» Your goal
Update the data below so that every "Expand" becomes "Unfold", and leave everything else as it is.

» Material supplied

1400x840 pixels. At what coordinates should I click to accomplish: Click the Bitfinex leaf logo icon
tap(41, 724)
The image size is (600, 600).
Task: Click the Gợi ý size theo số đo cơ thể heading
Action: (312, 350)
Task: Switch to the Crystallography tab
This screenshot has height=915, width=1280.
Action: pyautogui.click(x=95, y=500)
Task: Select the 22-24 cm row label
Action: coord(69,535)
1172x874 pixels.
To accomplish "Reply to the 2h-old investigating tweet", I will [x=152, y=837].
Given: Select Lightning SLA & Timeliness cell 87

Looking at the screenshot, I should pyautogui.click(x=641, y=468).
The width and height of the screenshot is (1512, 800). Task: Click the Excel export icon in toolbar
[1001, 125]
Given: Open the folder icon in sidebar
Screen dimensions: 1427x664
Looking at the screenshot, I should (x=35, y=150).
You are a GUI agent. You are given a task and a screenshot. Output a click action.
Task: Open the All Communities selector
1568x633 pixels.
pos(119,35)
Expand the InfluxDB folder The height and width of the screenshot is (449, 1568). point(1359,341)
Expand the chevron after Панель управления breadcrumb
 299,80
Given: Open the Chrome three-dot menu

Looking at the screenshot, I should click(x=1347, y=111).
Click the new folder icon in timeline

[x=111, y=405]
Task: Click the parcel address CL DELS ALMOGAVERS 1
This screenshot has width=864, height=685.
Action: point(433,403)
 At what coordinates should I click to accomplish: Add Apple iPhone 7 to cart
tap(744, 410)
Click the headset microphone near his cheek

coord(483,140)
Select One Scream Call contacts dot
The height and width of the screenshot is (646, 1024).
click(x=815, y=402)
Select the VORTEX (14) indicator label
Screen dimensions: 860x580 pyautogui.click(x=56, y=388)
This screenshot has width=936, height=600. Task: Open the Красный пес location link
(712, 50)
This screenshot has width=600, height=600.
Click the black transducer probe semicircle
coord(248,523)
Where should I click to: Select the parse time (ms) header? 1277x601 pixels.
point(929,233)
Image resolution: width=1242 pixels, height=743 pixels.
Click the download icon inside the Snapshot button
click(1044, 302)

» Output
1400x840 pixels. At what coordinates should I click to accomplish: Click the Bitfinex leaf logo icon
tap(41, 724)
The image size is (600, 600).
Task: Click the Gợi ý size theo số đo cơ thể heading
Action: (312, 350)
Task: Switch to the Crystallography tab
This screenshot has height=915, width=1280.
Action: pyautogui.click(x=95, y=500)
Task: Select the 22-24 cm row label
Action: coord(69,535)
1172x874 pixels.
To accomplish "Reply to the 2h-old investigating tweet", I will [x=152, y=837].
Given: Select Lightning SLA & Timeliness cell 87

Looking at the screenshot, I should pyautogui.click(x=641, y=468).
The width and height of the screenshot is (1512, 800). Task: Click the Excel export icon in toolbar
[1001, 125]
Given: Open the folder icon in sidebar
Screen dimensions: 1427x664
Looking at the screenshot, I should (x=35, y=150).
You are a GUI agent. You are given a task and a screenshot. Output a click action.
Task: Open the All Communities selector
1568x633 pixels.
pos(119,35)
Unfold the InfluxDB folder The height and width of the screenshot is (449, 1568). point(1359,341)
Unfold the chevron after Панель управления breadcrumb
 299,80
Given: Open the Chrome three-dot menu

Looking at the screenshot, I should click(x=1347, y=111).
Click the new folder icon in timeline

[x=111, y=405]
Task: Click the parcel address CL DELS ALMOGAVERS 1
This screenshot has width=864, height=685.
Action: point(433,403)
 At what coordinates should I click to accomplish: Add Apple iPhone 7 to cart
tap(744, 410)
Click the headset microphone near his cheek

coord(483,140)
Select One Scream Call contacts dot
The height and width of the screenshot is (646, 1024).
click(x=815, y=402)
Select the VORTEX (14) indicator label
Screen dimensions: 860x580 pyautogui.click(x=56, y=388)
This screenshot has width=936, height=600. Task: Open the Красный пес location link
(712, 50)
This screenshot has width=600, height=600.
Click the black transducer probe semicircle
coord(248,523)
Where should I click to: Select the parse time (ms) header? 1277x601 pixels.
point(929,233)
Image resolution: width=1242 pixels, height=743 pixels.
Click the download icon inside the Snapshot button
click(1044, 302)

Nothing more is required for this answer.